- **PROVIDED PASSAGE**
YESMILANO WIRE, UPDATE JUNE 28TH 2021

This Week: Milano reborn and increasingly bike-friendly. Also, a new space dedicated to the art of recycling in North Milano

This week, 3 news items on the upcoming future of Milano and its metro community.

Milano is reborn this summer

Milano is currently undergoing a rebirth, as most restrictions are lifted and the mask mandate is suspended outdoors. There is no more curfew and the Darsena and the other night districts are alive with people and events. La Bella Estate, the municipality’s program of outdoor concerts and art exhibits, has kicked off. On the top terrace of Torre Velasca, one of Milano’s iconic skyscrapers, a concert of classical music by the Scala Orchestra has celebrated the start of renovation works which will end in 2023. Milano City Hall bathed itself in rainbow colors for the Pride Week culminating in the Pride LGBTQ+ demonstration at Arco della Pace which saw the participation of Mayor Sala. Men’s wear fashion has again filled showrooms and catwalks around Via Montenapoleone last week, with the New York Times speaking of a city renaissance. The green pass is now widespread among the Milanese citizenry and Covid-tested flights allow entrance into the country at Malpensa for holders of American, Canadian, Japanese, and Emirati passports with no quarantine and few hassles. Visit Milano now: it’s never been more beautiful or welcoming.

- **COLLECTED MATERIAL**

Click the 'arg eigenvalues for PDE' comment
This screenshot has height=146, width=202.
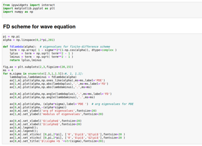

- **PROBLEM 1**
From the Milano update, reproduce everything from "YESMILANO WIRE, UPDATE" down to "its metro community.".
- **PROBLEM 2**
In the Milano update, what year will the renovation works at Torre Velasca end?

- **OUTPUT 1**
YESMILANO WIRE, UPDATE JUNE 28TH 2021

This Week: Milano reborn and increasingly bike-friendly. Also, a new space dedicated to the art of recycling in North Milano

This week, 3 news items on the upcoming future of Milano and its metro community.

- **OUTPUT 2**
2023